(Supplied data)

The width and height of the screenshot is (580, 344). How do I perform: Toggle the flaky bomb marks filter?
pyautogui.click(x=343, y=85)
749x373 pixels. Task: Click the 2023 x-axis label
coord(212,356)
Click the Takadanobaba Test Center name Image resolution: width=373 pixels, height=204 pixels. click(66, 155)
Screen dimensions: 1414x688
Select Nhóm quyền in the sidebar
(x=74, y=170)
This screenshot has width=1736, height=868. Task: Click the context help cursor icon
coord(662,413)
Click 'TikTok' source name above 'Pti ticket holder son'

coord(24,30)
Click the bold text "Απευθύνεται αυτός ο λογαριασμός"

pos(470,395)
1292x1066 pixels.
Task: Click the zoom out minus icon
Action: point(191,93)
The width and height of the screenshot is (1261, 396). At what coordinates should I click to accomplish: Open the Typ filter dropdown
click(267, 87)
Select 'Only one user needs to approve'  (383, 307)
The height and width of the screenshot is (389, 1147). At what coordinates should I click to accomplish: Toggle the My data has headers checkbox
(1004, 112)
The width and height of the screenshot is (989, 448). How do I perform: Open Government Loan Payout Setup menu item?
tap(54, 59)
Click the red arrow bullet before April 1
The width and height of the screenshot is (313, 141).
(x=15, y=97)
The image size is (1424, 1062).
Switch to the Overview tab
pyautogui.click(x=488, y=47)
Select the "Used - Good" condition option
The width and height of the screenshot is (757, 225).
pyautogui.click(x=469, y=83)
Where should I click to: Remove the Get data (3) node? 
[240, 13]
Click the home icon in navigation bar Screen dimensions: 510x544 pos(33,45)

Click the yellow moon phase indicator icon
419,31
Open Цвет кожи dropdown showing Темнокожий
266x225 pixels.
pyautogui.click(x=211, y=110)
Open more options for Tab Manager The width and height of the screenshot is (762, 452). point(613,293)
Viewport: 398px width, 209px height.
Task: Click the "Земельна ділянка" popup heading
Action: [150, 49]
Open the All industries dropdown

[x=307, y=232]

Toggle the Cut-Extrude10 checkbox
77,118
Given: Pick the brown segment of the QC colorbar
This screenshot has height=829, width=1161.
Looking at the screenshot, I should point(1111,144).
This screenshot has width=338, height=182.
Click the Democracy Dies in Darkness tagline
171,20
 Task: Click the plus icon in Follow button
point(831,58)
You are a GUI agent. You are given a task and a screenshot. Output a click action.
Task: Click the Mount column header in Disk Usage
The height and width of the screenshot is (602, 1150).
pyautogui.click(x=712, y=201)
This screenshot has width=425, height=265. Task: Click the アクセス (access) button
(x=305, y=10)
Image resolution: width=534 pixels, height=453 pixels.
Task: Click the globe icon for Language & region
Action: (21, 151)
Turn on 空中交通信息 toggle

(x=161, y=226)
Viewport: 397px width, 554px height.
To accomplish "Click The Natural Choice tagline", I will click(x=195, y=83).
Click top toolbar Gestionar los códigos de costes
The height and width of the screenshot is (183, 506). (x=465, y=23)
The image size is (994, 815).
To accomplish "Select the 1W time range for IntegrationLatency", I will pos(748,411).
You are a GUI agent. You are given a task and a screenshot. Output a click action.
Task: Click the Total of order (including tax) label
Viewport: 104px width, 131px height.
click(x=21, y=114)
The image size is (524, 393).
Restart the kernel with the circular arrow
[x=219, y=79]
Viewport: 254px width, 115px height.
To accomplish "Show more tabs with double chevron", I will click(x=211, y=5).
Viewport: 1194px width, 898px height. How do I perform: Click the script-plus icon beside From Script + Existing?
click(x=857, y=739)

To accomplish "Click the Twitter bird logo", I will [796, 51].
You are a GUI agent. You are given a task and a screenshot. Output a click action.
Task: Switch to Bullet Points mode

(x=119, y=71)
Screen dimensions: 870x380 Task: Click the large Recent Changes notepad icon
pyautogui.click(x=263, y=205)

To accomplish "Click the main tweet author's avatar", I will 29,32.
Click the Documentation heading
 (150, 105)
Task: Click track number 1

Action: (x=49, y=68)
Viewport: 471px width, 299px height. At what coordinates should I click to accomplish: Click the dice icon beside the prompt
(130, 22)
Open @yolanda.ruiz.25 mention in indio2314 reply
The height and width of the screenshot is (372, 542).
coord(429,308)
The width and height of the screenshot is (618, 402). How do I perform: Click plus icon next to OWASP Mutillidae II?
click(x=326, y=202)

(End Supplied data)

**What the task asks**:
From the listing above, return every line that carries the string "will".

**Exercise response**:
To accomplish "Click The Natural Choice tagline", I will click(x=195, y=83).
To accomplish "Select the 1W time range for IntegrationLatency", I will pos(748,411).
To accomplish "Show more tabs with double chevron", I will click(x=211, y=5).
To accomplish "Click the Twitter bird logo", I will [796, 51].
To accomplish "Click the main tweet author's avatar", I will 29,32.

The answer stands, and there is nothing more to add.